この判例の趣旨によると、債務者が譲渡を承諾していない場合、譲渡禁止特約に反して譲渡した債権者は、原則として譲渡の無効を主張することができません。したがって、記述アは誤っています。
イ 正しい
債権譲渡の通知は、譲渡人が債務者に対してすることとされており、譲受人が譲渡人に代位して債権譲渡の通知をすることはできないと解されています(大判S5.10.10)。
したがって、記述イは正しいといえます。
ウ 正しい
被上告人=抵当不動産の第三取得者、上告人A=被担保債権の譲受人、上告人B=債務者、甲=被担保債権の譲渡人である事案において、判例は、「本件抵当権は、被上告人がその被担保債権である本件貸付金債権を代位弁済したことによって消滅したところ、上告人Aがその後に甲から当該貸付金債権の譲渡を受け、債務者である上告人Bが異議を留めずに債権譲渡を承諾しても、これによって上告人Bが上告人Aに対して本件貸付金債権の消滅を主張し得なくなるのは格別、抵当不動産の第三取得者である被上告人に対する関係において、その被担保債権の弁済によって消滅した本件抵当権の効力が復活することはない」としています(最判H4.11.6)。
したがって、記述ウは正しいといえます。
エ 正しい
確定日付のある証書による通知は第三者対抗要件(467条2項)であって、債務者対抗要件は必ずしも確定日付のある証書による必要はありません(同条1項)。
もっとも、債権が二重譲渡され、第一の譲渡については確定日付の無い証書による通知、第二の譲渡については確定日付のある証書による通知がされた場合、第二の譲受人が第一の譲受人に対し債権取得を対抗できるため(467条2項)、債務者としても優先する債権者を確知できることとなり、その結果、第一の譲受人は債権の取得を債務者にも対抗できないことになると解されています(大連判T8.3.28)。
記述エの事案において、第一の譲受人は、確定日付のある証書によらない通知により債務者対抗要件を備えていますが、その後に第二の債権譲渡について確定日付のある証書による通知があったことから、結果として、第一の譲受人は債権の取得を債務者に対抗することができなくなります。
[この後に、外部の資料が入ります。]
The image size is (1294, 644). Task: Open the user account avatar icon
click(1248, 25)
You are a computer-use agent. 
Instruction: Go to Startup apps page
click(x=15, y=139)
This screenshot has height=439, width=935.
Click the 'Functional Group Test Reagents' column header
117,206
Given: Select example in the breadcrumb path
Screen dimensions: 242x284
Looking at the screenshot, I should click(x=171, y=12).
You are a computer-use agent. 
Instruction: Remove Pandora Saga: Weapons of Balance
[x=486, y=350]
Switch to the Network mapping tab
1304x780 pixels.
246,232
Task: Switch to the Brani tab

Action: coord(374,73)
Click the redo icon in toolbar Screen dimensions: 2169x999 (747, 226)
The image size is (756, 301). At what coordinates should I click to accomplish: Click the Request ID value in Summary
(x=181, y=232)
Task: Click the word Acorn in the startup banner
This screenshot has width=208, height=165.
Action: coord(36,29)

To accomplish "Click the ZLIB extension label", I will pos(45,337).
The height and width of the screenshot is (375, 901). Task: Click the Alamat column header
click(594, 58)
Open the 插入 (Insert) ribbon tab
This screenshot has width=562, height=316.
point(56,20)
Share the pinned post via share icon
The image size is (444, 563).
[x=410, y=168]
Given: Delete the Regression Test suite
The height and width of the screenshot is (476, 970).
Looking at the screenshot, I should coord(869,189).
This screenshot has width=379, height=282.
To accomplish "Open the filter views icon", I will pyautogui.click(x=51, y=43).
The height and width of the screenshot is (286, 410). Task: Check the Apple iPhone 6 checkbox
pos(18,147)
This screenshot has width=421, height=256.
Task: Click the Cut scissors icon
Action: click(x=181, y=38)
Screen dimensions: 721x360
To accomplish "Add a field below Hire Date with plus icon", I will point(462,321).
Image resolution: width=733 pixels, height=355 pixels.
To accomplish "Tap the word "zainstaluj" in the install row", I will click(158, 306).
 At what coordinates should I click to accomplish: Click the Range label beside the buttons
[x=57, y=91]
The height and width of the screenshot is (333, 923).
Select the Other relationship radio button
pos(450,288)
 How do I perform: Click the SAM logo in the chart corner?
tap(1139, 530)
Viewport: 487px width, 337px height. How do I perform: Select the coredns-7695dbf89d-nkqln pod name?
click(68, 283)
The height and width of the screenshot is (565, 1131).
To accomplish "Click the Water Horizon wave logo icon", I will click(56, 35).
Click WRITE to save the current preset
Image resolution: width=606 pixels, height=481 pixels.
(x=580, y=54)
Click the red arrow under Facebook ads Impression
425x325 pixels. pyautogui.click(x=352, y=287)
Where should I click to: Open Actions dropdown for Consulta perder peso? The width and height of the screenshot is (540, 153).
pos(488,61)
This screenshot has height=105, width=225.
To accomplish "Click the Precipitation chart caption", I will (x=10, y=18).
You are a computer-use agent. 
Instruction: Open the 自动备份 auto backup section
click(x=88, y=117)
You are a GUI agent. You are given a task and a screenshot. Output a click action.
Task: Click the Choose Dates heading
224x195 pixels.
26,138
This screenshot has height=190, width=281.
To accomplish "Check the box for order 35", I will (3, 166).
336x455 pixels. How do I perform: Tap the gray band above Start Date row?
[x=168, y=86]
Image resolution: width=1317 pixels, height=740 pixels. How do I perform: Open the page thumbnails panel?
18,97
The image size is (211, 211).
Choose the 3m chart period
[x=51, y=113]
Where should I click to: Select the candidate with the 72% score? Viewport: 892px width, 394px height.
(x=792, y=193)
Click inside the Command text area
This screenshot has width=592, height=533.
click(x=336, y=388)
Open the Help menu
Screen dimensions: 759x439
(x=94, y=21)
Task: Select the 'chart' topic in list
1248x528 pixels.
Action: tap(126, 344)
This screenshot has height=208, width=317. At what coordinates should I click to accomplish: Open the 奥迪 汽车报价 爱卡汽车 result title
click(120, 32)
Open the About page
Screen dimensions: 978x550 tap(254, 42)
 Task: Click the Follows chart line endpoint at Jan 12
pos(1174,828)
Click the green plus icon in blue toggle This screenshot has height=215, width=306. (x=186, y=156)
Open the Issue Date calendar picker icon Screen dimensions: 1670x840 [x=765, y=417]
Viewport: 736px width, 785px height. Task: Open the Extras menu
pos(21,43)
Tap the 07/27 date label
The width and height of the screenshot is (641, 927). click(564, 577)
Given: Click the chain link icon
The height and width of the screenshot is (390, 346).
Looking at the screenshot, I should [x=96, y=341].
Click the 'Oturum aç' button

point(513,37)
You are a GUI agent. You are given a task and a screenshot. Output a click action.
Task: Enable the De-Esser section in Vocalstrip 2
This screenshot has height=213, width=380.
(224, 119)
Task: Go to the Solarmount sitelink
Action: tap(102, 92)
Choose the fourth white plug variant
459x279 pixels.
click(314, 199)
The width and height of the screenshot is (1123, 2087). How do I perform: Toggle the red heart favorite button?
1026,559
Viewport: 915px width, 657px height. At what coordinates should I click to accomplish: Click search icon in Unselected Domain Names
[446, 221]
したがって、記述エは正しいといえます。
オ 誤り
債権が二重に譲渡され、双方ともに確定日付のある証書による通知がされた場合、その到達した先後によって決せられますが(最判S49.3.7)、同時に到達したときは、各譲受人は、債務者に対し、それぞれがその全額の弁済を請求できると解されています(最判S55.1.11)。このとき債務者は、同順位の譲受人が他に存在することを理由として、弁済を拒むことはできません(同判例)。
したがって、記述オは誤っています。